Microfinance: Joining a Savings Group on 50 Cents a Day

Ben is back! Benjamin Hess is a CRS international development fellow living in Guatemala and working with savings-led microfinance programs. He writes a weekly (schedule permitting) blog post about microfinancing in Guatemala. In this post, a parish priest asks an intriguing question: How can people who make so little hope to save money?

Last year will be remembered for the global financial crisis, which affected us all to some extent. To get the new year started off on a positive note, I wanted to share this financial success story from El Salvador that demonstrates the remarkable potential of savings-led microfinance to transform individuals and communities.

In October 2008, CRS, Caritas Santiago de Maria, and CARE initiated a savings-led microfinance pilot project in two extremely poor municipalities of El Salvador. CRS staff member Mabel Guevara recounted the following story about the formation of savings groups. Using a report from Mabel and additional comments from LACRO Deputy Regional Director Gaye Burpee, I’ve paraphrased the story below:

“The first meeting was held in the Parish. Besides the priest, twenty representatives from the communities—six women and fourteen men—were in attendance. When the priest presented our initiative, he remarked: ‘How are those women supposed to save if some of them live on $0.50 a day?’
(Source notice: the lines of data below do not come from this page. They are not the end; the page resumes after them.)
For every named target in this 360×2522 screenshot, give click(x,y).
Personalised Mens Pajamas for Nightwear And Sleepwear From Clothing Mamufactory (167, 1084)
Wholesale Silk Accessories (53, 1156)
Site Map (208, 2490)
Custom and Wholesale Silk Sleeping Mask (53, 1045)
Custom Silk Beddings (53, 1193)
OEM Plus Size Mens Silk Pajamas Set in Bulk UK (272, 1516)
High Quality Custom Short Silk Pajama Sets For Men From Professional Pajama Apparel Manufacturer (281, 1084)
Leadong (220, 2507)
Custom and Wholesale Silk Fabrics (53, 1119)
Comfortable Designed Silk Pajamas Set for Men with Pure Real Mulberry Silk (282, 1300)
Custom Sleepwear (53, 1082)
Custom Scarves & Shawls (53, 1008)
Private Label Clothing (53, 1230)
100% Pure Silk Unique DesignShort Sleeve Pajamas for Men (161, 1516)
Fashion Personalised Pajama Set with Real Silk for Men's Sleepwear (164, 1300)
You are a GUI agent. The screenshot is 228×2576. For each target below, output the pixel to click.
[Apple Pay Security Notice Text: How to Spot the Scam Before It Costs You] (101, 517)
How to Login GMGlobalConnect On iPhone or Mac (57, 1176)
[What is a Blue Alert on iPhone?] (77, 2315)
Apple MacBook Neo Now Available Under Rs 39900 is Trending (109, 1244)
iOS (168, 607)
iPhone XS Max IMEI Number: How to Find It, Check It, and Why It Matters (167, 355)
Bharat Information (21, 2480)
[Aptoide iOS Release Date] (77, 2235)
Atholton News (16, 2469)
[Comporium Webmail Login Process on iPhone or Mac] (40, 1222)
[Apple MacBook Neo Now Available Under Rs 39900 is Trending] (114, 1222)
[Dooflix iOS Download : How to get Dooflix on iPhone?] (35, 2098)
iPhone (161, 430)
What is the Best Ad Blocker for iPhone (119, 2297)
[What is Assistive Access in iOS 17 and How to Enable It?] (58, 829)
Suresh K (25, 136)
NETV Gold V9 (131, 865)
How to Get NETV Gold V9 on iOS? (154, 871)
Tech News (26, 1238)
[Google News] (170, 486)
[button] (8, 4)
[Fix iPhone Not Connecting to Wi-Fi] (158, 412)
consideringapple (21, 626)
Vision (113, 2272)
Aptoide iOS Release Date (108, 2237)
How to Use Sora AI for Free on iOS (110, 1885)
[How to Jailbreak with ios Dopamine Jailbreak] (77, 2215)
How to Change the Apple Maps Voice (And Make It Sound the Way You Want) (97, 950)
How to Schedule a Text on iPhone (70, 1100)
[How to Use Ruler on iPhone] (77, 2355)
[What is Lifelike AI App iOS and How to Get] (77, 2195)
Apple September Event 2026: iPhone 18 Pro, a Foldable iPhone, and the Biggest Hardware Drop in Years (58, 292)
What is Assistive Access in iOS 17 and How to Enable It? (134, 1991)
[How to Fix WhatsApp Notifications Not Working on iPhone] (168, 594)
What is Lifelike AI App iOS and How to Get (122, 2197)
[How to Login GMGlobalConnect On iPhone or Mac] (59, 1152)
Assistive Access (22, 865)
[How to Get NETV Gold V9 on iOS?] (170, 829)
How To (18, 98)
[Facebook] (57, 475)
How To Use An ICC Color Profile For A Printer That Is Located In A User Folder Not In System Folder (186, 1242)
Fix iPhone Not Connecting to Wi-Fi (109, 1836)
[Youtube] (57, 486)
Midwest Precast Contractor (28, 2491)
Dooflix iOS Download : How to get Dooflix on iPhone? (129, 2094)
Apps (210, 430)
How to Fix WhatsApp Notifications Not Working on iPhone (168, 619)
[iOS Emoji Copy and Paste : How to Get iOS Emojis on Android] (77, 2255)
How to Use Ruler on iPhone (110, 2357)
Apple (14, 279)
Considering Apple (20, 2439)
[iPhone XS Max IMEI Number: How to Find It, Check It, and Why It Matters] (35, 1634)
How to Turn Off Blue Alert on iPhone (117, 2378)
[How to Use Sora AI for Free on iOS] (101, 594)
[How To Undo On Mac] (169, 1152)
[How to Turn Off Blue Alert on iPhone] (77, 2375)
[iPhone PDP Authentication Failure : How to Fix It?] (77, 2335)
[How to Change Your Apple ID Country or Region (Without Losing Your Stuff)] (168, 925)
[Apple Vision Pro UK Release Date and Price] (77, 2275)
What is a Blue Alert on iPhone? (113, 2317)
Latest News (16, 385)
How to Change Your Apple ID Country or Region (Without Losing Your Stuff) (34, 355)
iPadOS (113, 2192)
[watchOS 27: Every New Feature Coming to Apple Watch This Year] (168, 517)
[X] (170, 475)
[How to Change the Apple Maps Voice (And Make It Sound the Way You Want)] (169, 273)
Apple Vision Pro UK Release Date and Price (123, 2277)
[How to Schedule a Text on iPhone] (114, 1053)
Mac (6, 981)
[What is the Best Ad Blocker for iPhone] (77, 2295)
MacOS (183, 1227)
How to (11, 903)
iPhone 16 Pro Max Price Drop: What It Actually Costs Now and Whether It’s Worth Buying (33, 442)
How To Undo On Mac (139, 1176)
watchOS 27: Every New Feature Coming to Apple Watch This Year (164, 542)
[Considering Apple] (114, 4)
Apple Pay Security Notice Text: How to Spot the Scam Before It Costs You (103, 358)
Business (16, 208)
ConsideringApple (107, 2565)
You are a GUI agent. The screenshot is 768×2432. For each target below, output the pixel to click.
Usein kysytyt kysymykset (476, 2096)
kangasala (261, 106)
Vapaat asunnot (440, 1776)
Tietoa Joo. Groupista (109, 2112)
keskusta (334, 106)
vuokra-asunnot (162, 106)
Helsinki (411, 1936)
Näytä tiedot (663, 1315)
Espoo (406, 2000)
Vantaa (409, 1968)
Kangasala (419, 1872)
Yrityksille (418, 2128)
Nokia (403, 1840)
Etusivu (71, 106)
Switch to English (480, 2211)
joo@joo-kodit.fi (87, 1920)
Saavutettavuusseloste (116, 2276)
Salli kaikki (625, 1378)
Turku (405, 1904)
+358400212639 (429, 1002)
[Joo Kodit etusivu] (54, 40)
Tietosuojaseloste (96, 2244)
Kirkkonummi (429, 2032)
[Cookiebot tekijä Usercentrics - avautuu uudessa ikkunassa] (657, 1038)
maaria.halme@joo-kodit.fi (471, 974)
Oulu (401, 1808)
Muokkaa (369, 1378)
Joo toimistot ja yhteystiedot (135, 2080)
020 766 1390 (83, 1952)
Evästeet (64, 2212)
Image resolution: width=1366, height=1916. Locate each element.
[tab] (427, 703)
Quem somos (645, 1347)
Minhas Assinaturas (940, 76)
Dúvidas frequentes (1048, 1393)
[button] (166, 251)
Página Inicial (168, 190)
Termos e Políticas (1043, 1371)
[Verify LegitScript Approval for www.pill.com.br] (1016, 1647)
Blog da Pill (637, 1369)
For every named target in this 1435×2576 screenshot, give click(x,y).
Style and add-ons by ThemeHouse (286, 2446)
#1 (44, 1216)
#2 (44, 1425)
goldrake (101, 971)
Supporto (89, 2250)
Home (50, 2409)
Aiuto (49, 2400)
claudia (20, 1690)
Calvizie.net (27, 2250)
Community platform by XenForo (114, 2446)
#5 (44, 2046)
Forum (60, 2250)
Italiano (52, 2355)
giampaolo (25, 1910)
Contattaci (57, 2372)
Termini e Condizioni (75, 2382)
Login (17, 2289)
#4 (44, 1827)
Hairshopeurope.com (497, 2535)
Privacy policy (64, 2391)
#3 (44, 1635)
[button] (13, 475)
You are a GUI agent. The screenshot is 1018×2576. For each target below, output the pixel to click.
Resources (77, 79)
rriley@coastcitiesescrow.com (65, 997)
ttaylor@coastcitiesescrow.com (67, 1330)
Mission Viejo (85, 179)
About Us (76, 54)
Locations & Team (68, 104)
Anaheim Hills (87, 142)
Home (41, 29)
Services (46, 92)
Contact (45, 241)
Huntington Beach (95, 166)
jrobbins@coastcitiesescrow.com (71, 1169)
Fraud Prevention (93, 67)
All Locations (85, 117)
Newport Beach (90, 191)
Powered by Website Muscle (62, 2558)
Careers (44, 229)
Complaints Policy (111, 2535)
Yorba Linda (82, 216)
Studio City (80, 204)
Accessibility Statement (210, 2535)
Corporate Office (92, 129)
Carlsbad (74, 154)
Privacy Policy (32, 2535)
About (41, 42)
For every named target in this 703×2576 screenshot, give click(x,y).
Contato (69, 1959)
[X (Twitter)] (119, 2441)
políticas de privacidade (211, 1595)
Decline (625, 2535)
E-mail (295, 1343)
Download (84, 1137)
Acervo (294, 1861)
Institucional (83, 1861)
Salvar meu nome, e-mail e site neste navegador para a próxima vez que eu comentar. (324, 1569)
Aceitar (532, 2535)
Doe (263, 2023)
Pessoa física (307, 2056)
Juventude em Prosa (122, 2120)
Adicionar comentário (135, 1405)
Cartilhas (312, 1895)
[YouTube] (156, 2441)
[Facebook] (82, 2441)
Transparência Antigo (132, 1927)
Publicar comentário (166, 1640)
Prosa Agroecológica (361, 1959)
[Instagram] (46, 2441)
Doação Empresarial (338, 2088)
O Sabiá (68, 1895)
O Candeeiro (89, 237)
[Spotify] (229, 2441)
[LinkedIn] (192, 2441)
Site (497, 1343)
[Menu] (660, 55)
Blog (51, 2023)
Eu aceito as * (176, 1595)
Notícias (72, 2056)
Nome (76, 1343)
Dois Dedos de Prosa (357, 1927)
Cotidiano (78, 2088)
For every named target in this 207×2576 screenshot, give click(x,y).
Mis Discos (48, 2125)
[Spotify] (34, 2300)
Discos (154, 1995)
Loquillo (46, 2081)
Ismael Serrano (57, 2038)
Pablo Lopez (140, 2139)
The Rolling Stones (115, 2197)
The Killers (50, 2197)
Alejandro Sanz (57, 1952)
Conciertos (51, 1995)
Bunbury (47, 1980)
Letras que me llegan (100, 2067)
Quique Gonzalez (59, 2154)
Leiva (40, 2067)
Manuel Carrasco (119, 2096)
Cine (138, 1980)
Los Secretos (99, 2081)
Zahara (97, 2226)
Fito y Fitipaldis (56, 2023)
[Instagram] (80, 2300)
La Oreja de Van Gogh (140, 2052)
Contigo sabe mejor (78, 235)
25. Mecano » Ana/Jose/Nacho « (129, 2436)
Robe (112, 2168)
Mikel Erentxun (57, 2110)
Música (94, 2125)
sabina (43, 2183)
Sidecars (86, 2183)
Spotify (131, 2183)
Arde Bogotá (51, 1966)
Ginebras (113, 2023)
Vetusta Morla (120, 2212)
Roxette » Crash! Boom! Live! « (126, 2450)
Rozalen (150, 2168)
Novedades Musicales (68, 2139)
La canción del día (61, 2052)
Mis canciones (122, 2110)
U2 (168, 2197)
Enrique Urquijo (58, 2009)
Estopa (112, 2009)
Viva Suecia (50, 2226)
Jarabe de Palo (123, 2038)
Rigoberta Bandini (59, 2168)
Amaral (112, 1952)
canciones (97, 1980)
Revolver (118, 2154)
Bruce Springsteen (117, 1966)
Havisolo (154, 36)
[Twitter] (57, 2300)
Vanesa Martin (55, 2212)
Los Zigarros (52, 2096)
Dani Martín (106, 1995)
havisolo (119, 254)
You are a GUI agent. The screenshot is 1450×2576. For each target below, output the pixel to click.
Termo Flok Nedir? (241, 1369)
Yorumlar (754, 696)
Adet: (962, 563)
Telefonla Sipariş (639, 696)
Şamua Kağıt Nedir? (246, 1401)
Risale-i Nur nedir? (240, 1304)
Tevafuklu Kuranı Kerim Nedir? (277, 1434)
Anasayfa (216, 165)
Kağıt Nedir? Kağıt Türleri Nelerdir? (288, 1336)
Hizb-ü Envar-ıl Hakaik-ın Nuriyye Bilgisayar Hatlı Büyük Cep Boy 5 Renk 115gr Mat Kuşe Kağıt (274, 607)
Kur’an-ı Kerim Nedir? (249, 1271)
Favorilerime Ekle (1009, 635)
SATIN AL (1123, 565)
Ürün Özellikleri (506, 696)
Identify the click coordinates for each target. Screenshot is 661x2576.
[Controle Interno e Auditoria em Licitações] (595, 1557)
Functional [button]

When the facilitator asked how many people saved money, nobody responded. When they were asked how many used cell phones, they all raised their hands and then began to laugh because they realized they had savings to pay for the service.

“At the end of the meeting, when the people were asked how many of them were interested in joining savings groups, only six people raised their hands—the six women. We organized a second meeting and this time fifty-four women showed up.

“Although the project goal was to form eight groups, thirteen groups (with 247 women) have been formed to date in the two municipalities. The groups meet every 15 days. The minimum savings amount is $0.10 per meeting, but most members hope to save at least $0.25. The women wanted to begin saving right away, but we convinced them that they needed to learn first so the groups would be strong and successful. All of the groups will start saving this month.

“The women involved in the project have expressed their appreciation for teaching them to save and for helping them build their self-confidence and develop leadership skills. And the priest who had serious doubts about the project now says that this is the best thing to happen in his community.”